As can be seen from these two studies, the Lansing strain is nothing but a mixture of emulsified brain and spinal cord goo transferred from a deceased boy to monkeys, rats, and mice and back again. It is not a purified/isolated “virus.” They assume a “virus” is present and being transferred every time they inject animals in the brain with foreign toxic sludge and then grind up and transfer the goo fron the “infected” animal to another one, repeating the horrific process over and over again. They never consider that the act of drilling a hole in the brains of these animals and injecting them with goo from other animals is the cause of the sickness/paralysis rather than a “virus.”

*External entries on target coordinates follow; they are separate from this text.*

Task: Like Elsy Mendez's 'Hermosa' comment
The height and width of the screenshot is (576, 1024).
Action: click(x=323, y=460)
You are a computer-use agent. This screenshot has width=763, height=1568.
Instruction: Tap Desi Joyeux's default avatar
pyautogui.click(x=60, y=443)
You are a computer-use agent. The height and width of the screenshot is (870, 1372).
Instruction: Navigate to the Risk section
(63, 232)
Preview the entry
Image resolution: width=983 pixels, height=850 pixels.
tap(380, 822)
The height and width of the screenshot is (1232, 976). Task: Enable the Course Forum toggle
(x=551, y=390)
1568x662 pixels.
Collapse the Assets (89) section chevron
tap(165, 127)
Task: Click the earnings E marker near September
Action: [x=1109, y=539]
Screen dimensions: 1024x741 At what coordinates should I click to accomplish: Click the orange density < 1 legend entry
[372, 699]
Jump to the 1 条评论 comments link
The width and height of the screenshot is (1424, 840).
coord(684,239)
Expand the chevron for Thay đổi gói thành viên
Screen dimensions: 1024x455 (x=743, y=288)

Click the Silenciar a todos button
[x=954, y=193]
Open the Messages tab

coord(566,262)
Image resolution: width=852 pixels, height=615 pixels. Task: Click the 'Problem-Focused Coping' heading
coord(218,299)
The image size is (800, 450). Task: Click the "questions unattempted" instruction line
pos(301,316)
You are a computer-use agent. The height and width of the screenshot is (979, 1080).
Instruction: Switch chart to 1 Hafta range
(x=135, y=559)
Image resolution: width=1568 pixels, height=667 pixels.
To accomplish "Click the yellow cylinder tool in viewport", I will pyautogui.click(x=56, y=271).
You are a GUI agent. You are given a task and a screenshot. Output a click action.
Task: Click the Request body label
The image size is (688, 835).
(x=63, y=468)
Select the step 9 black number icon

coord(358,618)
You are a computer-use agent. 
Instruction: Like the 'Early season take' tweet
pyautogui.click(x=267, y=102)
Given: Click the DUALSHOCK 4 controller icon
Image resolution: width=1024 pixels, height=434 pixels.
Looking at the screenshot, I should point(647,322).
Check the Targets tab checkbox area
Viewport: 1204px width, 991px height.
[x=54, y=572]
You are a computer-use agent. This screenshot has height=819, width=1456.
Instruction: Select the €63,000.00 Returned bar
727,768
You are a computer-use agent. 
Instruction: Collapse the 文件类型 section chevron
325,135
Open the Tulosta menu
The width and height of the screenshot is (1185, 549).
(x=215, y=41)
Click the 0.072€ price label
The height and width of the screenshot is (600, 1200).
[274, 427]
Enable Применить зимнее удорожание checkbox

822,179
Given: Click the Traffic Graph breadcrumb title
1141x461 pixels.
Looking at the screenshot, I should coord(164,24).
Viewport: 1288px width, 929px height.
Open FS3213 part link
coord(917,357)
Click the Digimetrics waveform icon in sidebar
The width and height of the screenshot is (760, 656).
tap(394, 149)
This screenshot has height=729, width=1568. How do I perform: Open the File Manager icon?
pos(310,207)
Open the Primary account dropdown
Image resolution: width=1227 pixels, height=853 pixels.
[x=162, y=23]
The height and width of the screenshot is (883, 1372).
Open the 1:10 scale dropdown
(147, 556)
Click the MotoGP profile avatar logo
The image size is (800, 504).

Keep in mind, this serially passaged toxic brain/spine goo is one of three used in the polio vaccine:

“Lansing virus: Type 2 poliovirus. Named after the city in Michigan where the first patient lived who was found to have this virus. There are two other strains of poliovirus: Type 1 (known as the Brunhilde virus) and Type 3 (known as the Leon virus). Immunity to one strain does not provide protection against the other two. All three strains are therefore included in the Poliovirus vaccine.”

https://www.medicinenet.com/lansing_virus/definition.htm

People were injected with this serially passaged toxic concoction derived from decades of human and animal suffering. Is it any wonder why this vaccine causes as much death and destruction as the process used to create it? This practice of passaging an assumed invisible “virus” never proven to exist is the dark history of Polio and a grotesque inhumane stain on virology as similar practices are still done to helpless animals today.